Attraverso transatlantici orientati verso mondi nuovi e scie luminose nella notte che definiscono traiettorie e disorientamenti, Francesco Poiana pone al centro della sua riflessione artistica un punto lontano, antico e attualissimo, fondato com’è su un’attrazione all’ignoto che riguarda qualcosa di incolmabile e misterioso: il Punto di fuga. È una distanza densa di promesse nel suo fascino, nella sua impossibilità di meta: la sua invenzione, densa di storia e attrazione, apriva a un’era nuova che su quel punto all’orizzonte elaborava la prospettiva e ordinava un mondo a misura d’uomo. Eppure rimane un luogo misterioso (è lì che si incontrano le rette tra loro parallele), lontanissimo, anzi irraggiungibile, che nel nome chiama ad aspettative travolgenti.

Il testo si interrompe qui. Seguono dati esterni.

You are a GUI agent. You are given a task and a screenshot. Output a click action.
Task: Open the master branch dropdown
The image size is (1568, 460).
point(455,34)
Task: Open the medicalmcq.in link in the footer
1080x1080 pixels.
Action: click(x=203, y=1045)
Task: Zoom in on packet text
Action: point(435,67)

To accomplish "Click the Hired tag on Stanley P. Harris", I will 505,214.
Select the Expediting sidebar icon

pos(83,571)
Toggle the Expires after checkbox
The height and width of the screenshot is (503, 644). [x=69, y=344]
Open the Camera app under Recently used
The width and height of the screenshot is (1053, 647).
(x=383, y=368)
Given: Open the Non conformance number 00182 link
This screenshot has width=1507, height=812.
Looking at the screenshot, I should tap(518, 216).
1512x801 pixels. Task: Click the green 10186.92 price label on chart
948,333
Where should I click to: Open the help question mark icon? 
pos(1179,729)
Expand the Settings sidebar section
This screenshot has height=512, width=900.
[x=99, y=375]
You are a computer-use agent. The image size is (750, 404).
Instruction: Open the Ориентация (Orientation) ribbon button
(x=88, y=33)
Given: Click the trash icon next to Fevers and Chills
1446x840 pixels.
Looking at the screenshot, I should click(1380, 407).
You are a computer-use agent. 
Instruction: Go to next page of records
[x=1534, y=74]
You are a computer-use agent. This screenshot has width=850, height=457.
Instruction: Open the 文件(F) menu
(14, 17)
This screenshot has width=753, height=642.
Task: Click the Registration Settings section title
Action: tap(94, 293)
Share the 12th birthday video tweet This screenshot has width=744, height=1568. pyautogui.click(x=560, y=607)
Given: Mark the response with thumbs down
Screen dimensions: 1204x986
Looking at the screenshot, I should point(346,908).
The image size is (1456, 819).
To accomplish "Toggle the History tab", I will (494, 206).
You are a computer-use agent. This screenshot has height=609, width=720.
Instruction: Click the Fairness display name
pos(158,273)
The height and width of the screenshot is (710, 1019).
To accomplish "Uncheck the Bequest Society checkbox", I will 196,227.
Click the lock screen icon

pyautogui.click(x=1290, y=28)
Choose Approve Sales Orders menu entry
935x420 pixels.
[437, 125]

Così nei 15 brani che Poiana realizza tra acquatinta, puntasecca, carborundum e tecnica lavis, il giovane artista friulano con tecnica antica piegata e visione nuova costruisce un gioco di partenze, traiettorie, percorsi orientati al Punto di fuga. Che rappresenta l’orizzonte sconosciuto, dove tutti abbiamo immaginato e forse cercato l’Isola del tesoro e l’America e, “bella più di tutte”, l’Isola non trovata. Per mare o per terra è il punto di fuga la meta che annuncia distanze incolmabili e incontri fatti di mostri marini e montagne incantate che raccontano come fuggire valga sempre la pena. A costo di diventare scie luminose che nella notte, seconda stella a destra e poi dritti sino a mattino, inseguono l’Isola che non c’è.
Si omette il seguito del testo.